Ich brauchte meinen Dave!!!

Ich konnte es immer noch nicht glauben, dass er tot sein sollte. Tot.
Ohne ihn schien alles so aussichtslos.
Alle versuchten mir klar zu machen, dass ich keine Hoffnungen haben sollte und endlich eingestehen, dass Dave nie wieder zurück kommen wird.
Aber das wollte ich nicht hören.
Ich konnte es mir einfach nicht vorstellen. Mein Dave....

Es klingelte an der Tür.

Erst überlegte ich gar nicht aufzustehen. Als der Klingelsturm aber nicht abnahm, hiefte ich mich genervt auf. Egal wer es war, er sollte mich in ruhe lassen!

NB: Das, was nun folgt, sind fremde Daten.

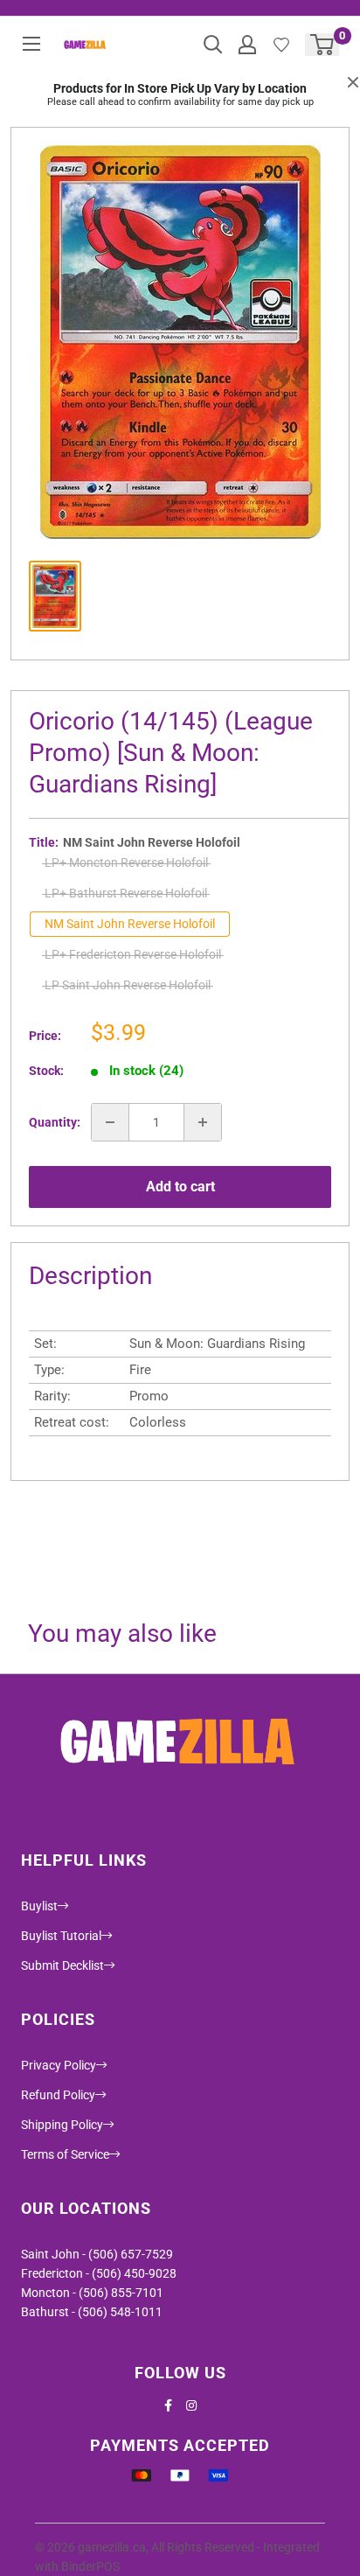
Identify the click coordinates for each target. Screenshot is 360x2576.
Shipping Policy (62, 2125)
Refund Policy (58, 2095)
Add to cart (180, 1186)
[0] (323, 44)
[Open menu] (31, 44)
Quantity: (54, 1122)
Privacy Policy (58, 2065)
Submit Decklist (62, 1965)
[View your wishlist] (281, 44)
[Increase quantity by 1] (202, 1122)
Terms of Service (65, 2154)
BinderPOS (90, 2566)
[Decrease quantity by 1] (110, 1122)
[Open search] (213, 44)
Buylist (39, 1906)
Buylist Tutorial (61, 1936)
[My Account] (247, 44)
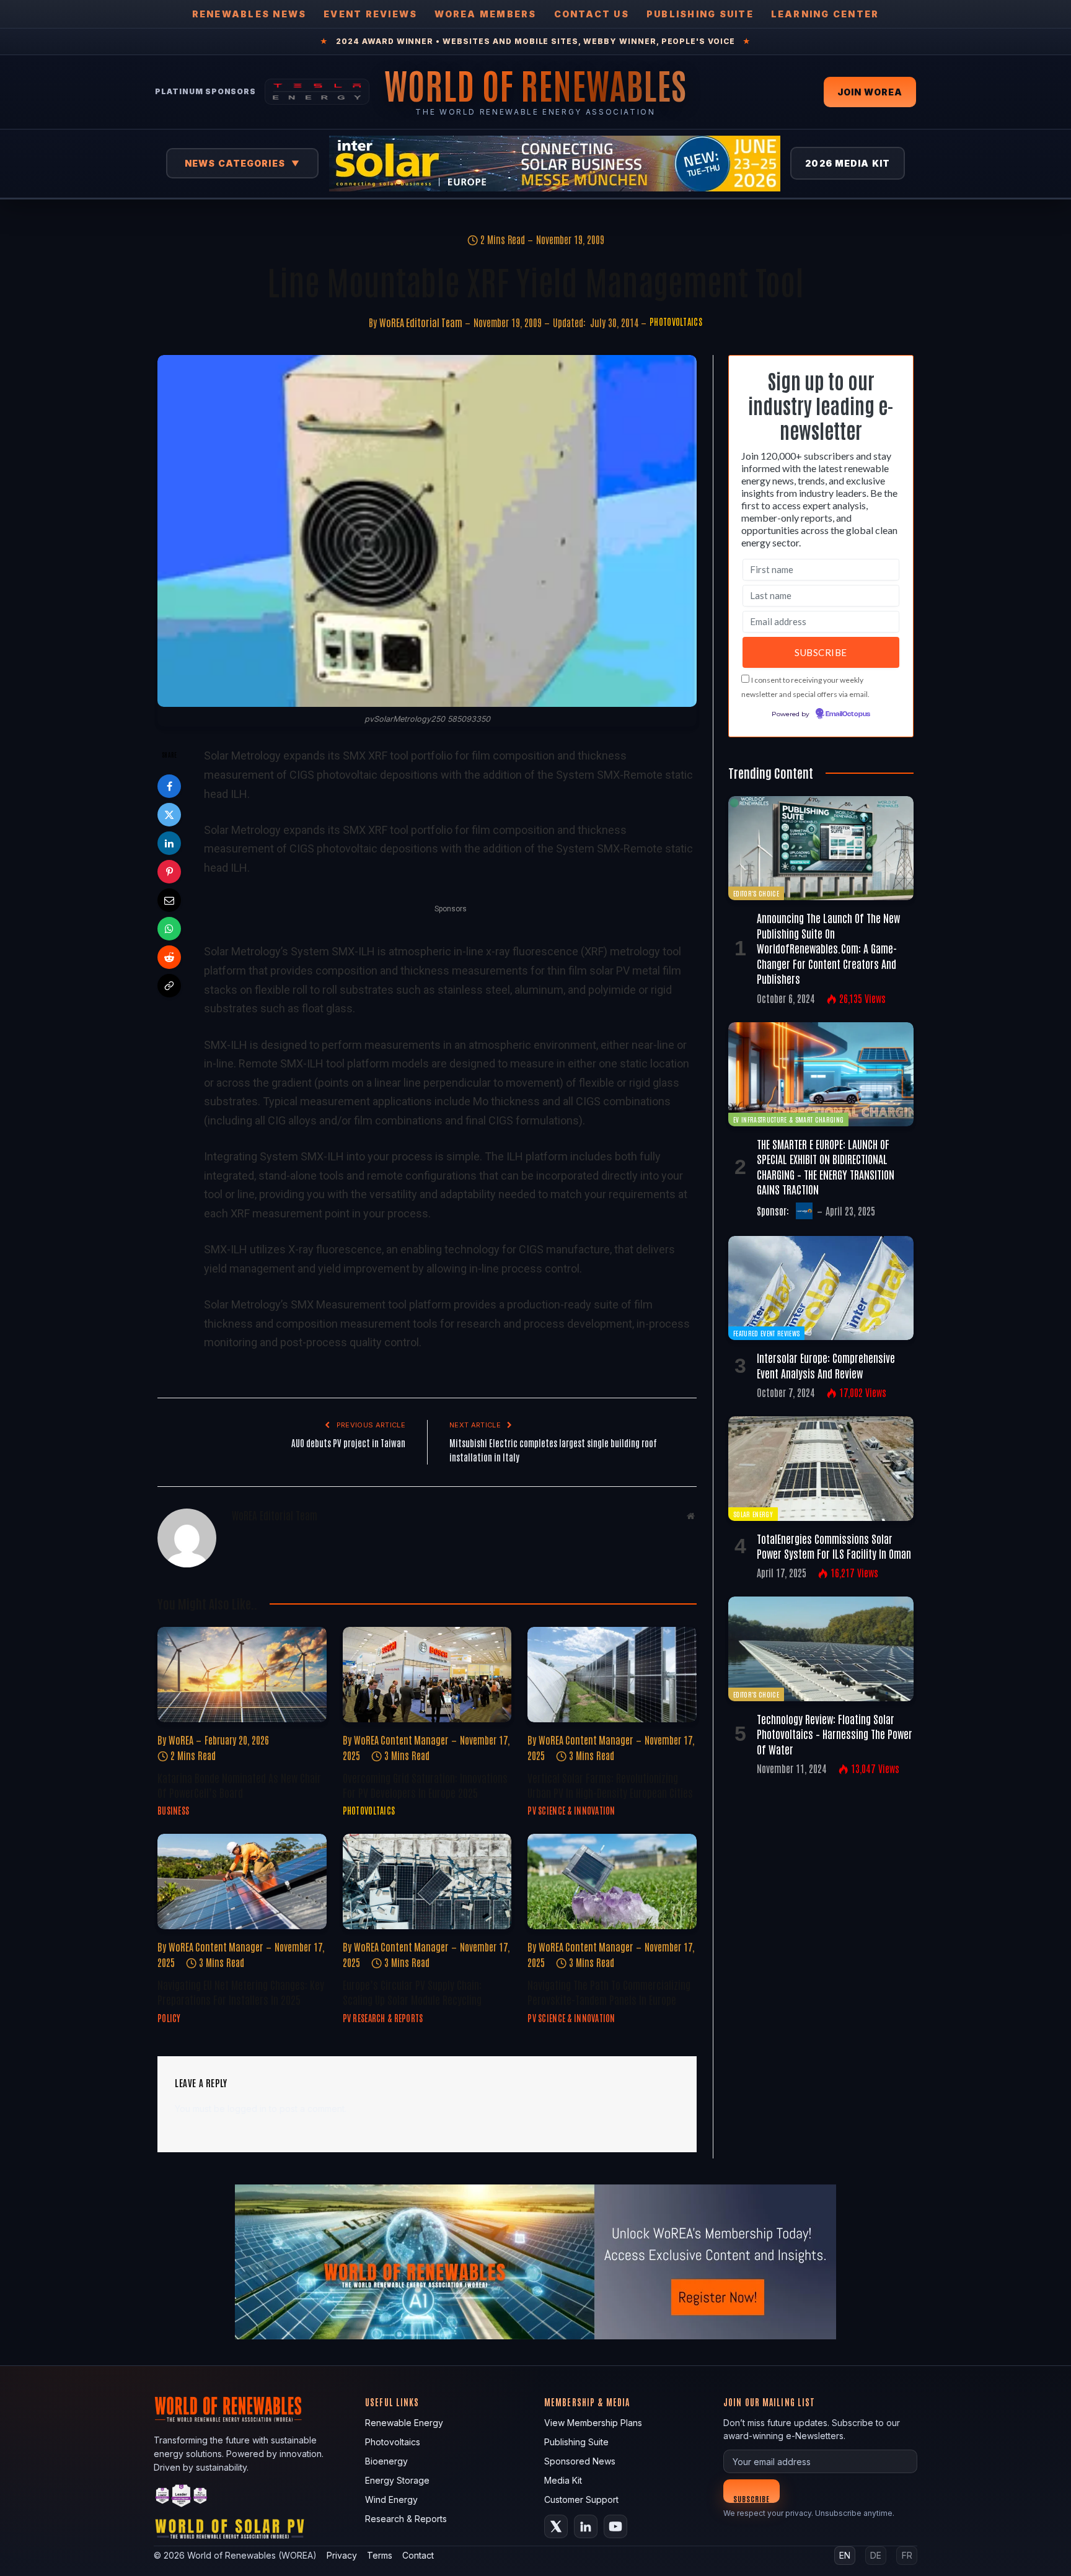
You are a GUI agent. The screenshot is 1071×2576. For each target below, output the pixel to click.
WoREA (181, 1739)
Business (173, 1810)
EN (844, 2555)
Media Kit (563, 2480)
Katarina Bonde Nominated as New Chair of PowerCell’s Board (239, 1785)
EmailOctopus (848, 714)
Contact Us (591, 14)
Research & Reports (406, 2518)
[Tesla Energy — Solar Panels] (317, 92)
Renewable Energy (404, 2422)
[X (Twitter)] (556, 2526)
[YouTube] (615, 2526)
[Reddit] (169, 957)
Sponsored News (579, 2461)
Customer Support (581, 2499)
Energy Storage (397, 2480)
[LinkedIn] (169, 843)
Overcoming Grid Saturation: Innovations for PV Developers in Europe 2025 (425, 1785)
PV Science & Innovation (571, 1810)
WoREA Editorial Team (420, 322)
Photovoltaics (676, 321)
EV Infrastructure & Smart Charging (788, 1119)
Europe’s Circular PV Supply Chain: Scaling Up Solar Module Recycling (412, 1992)
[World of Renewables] (181, 2498)
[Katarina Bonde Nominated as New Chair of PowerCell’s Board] (242, 1674)
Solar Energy (753, 1513)
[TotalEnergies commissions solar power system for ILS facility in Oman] (821, 1468)
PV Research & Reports (383, 2017)
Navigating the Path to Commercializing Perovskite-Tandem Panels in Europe (608, 1992)
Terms (379, 2555)
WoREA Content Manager (401, 1739)
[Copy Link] (169, 985)
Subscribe (751, 2498)
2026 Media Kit (847, 163)
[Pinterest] (169, 871)
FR (907, 2555)
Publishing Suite (700, 14)
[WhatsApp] (169, 928)
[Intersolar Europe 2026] (554, 163)
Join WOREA (869, 92)
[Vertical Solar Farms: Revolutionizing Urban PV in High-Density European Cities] (612, 1674)
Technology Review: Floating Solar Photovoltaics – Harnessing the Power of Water (834, 1733)
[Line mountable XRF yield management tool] (427, 531)
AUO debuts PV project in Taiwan (348, 1442)
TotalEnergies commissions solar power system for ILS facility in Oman (834, 1546)
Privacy (342, 2555)
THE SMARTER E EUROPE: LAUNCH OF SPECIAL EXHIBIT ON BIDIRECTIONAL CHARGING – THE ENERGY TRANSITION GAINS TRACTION (825, 1166)
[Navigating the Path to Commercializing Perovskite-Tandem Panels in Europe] (612, 1881)
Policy (169, 2017)
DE (875, 2555)
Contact (418, 2555)
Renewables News (249, 14)
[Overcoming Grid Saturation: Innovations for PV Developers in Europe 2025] (427, 1674)
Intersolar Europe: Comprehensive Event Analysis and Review (826, 1365)
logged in (247, 2108)
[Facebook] (169, 786)
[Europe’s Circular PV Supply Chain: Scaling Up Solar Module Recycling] (427, 1881)
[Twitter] (169, 814)
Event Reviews (370, 14)
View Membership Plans (593, 2422)
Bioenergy (386, 2461)
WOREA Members (485, 14)
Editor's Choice (756, 893)
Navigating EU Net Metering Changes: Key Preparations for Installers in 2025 (240, 1992)
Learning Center (825, 14)
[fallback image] (535, 2261)
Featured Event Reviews (766, 1333)
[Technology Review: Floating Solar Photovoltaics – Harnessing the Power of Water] (821, 1649)
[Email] (169, 900)
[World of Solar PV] (230, 2532)
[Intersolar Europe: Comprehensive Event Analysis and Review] (821, 1288)
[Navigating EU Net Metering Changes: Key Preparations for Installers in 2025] (242, 1881)
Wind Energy (391, 2499)
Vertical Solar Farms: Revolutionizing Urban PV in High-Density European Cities (610, 1785)
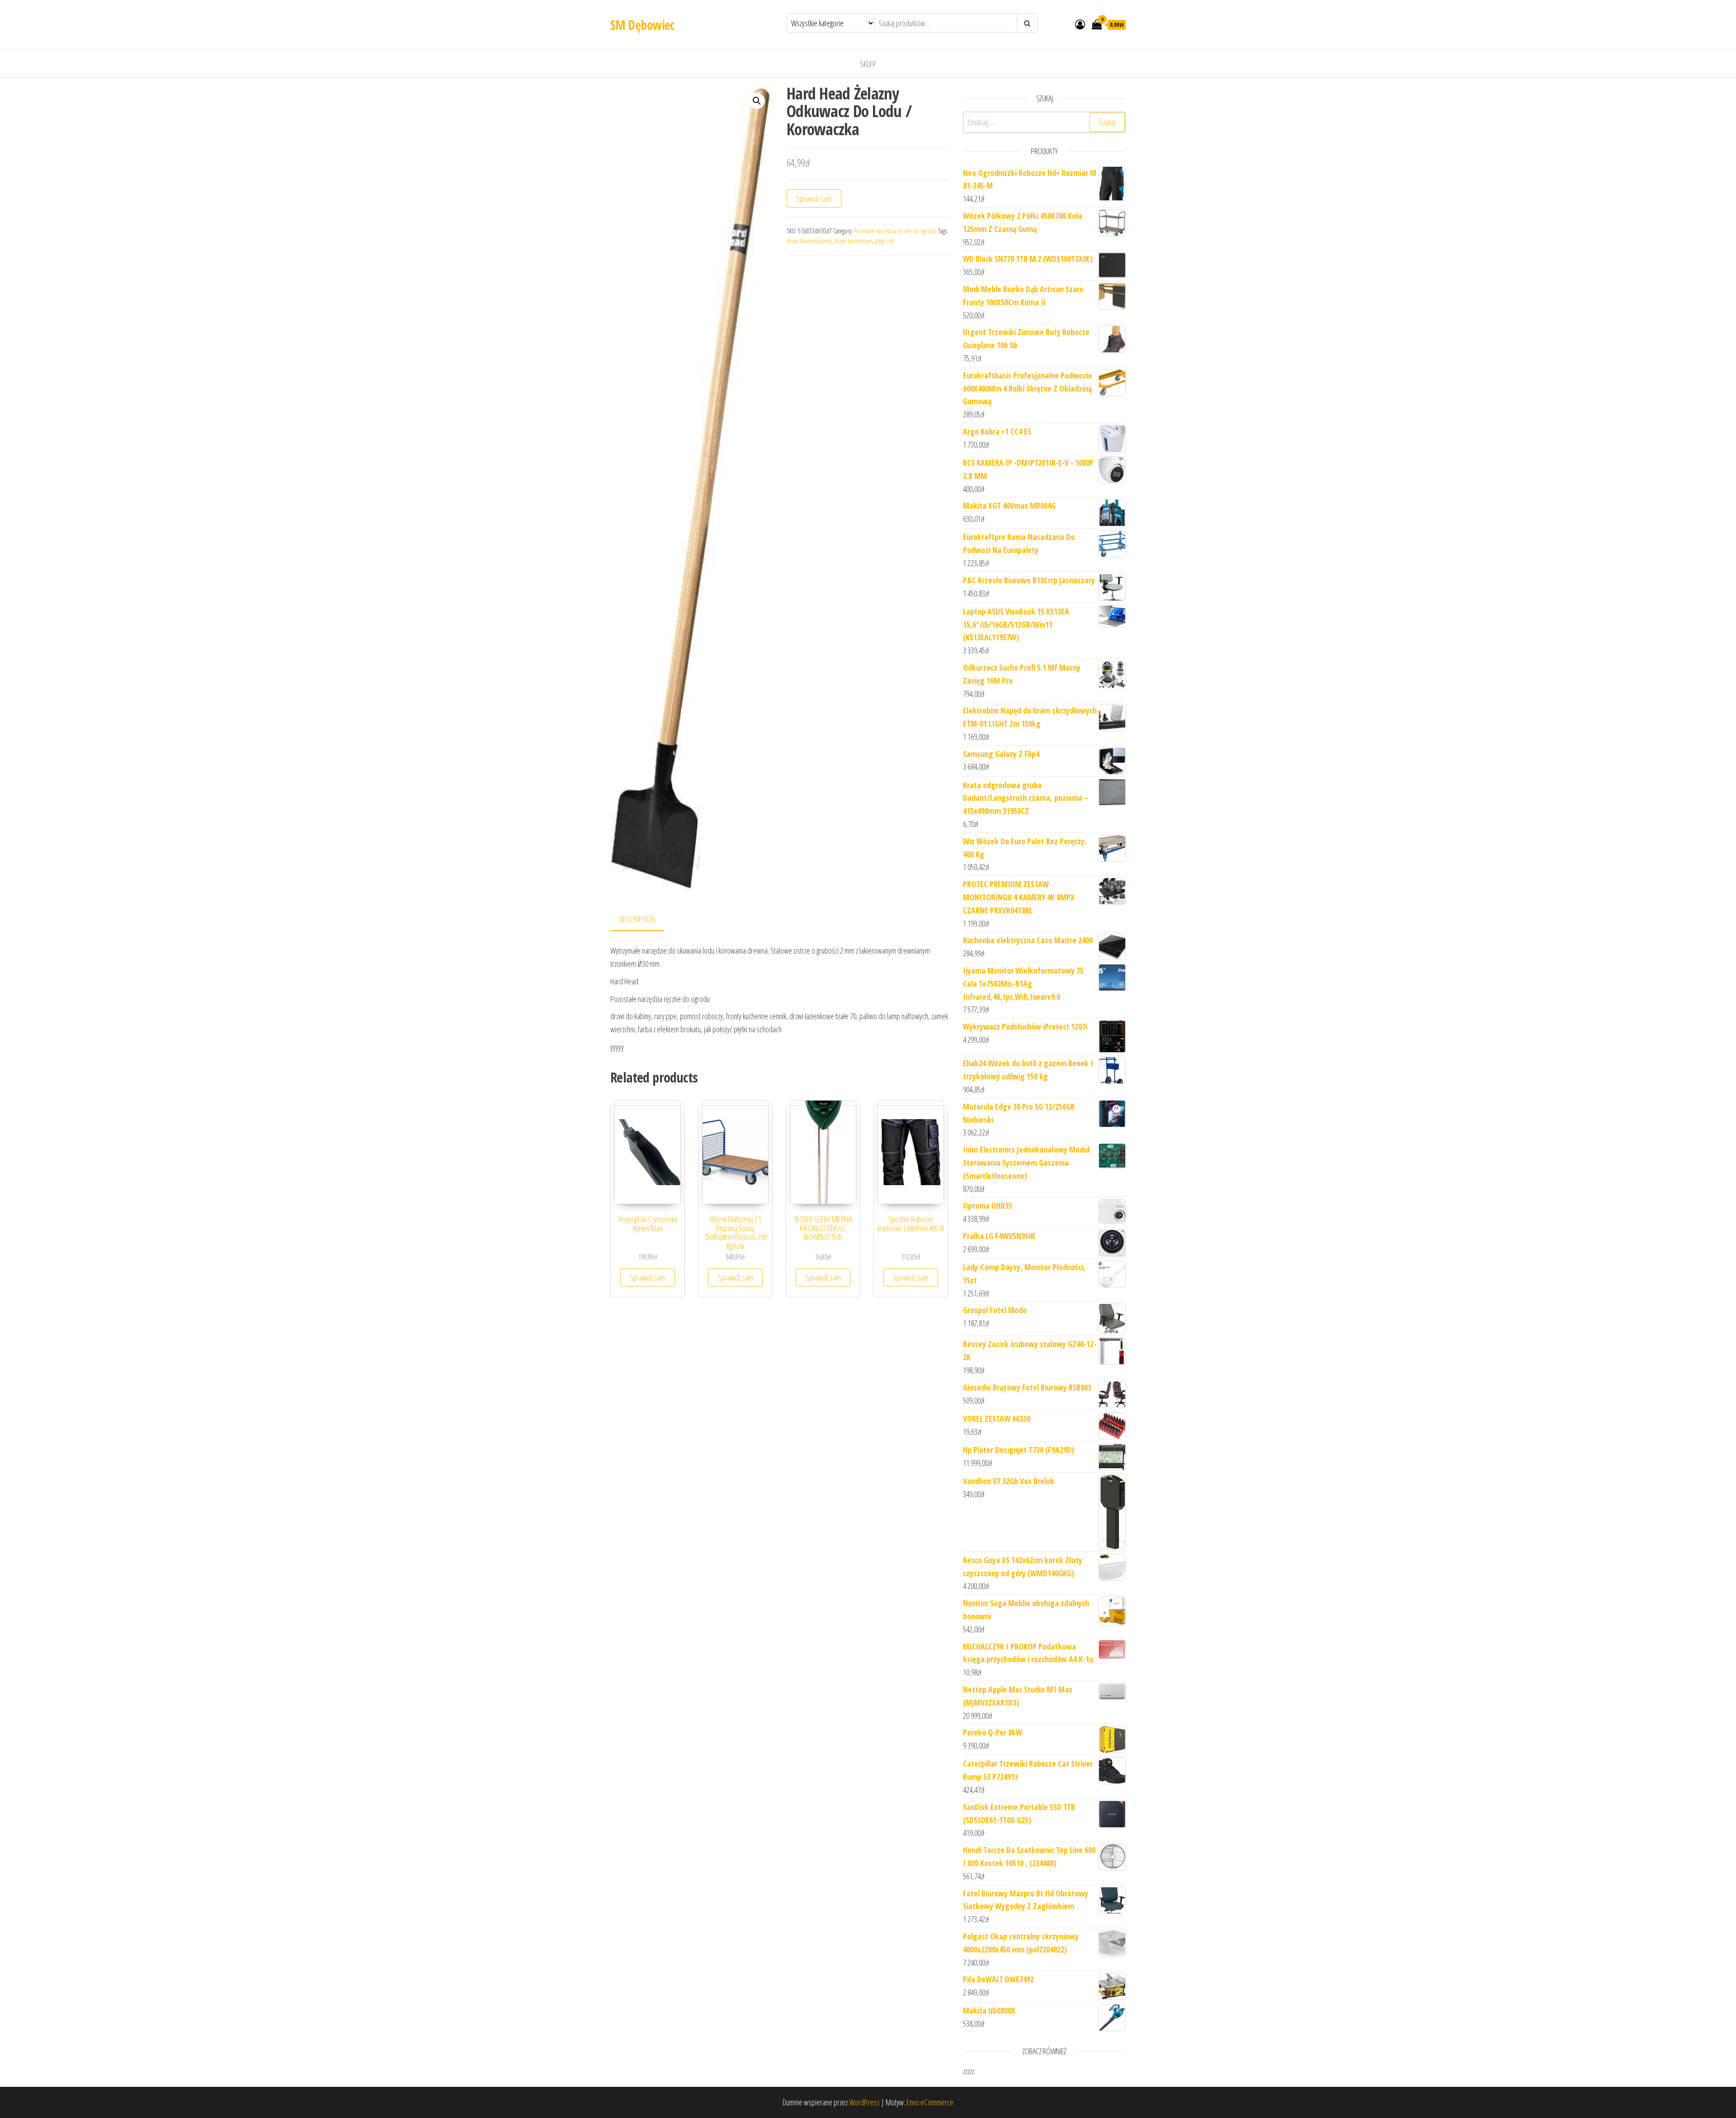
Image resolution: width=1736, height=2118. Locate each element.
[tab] (644, 919)
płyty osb (884, 240)
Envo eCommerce (929, 2102)
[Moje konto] (1080, 24)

In Zeitlupe öffnete ich die Tür und entdeckte eine gut gelaunte Lisa vor mir. Das genaue Gegenteil von mir.
Ich freute mich, dass sie vorbei schaute, aber niemand konnte mir helfen. Das konnte nur die Zeit.
Lisa wartete gar nicht, bis ich sie herein bat, sondern ging einfach an mir vorbei. In der Küche stellte sie eine Einkaufstüte ab und räumte die Sachen in den Kühlschrank.
"Danke..." murmelte ich und setzte mich auf einen Barhocker.
Sie warf mir einen Blick zu. "Du siehst schrecklich aus."
Ich zuckte nur desinteressiert mit den Schultern.
Während sie den Rest einräumte erzählte sie mir was gerade so bei ihr los war und ich war ihr dankbar, dass sie mich ablengte, auch wenn ich nicht wirklich zuhörte.
Als sie es bemerkte, kam sie zu mir und drückte meine Hand. "Ach süße....du musst los lassen..."
"Will ich aber nicht" murmelte ich wie ein trotziges Kind.
"Du musst mal wieder raus kommen. Auf andere Gedanken kommen. Wie wäre es mit einer Party?" schlug sie begeistert vor. Sofort schüttelte ich den Kopf. "Auf keinen Fall. Lisa mir ist gerade echt nicht nach feiern zu mute."
"Ach komm schon, das wird toll!" versuchte sie mich dazu zu begeistern.
Entschieden schüttelte ich den Kopf.
"Nein. Dazu ist es einfach noch zu früh..." flüsterte ich kraftlos.
"Ach Süße..." seufzte meine beste Freundin mitfühlend und umarmte mich. Ich erwiderte ihre Umarmung und war froh, dass sie für mich da war. Auch wenn ich mich gerade wirklich nicht sehr ansprechbar fühlte.

Sie blieb noch eine Weile und wir sahen zusammen einen Film, dann ging sie. Kurz darauf klingelte das Telefon.
"Ja..?" ging ich mit brüchiger Stimme ran.
Es war Dave's Mutter. Sie wollte mit mir über seine Beerdigung sprechen. Entsetzt hörte ich gar nicht mehr hin. "NEIN! " Was sollte das?!
"Dave ist NICHT tot!!" schrie ich und legte auf, bevor mich der nächste Weinkrampf schüttelte. Davon wollte ich nichts hören.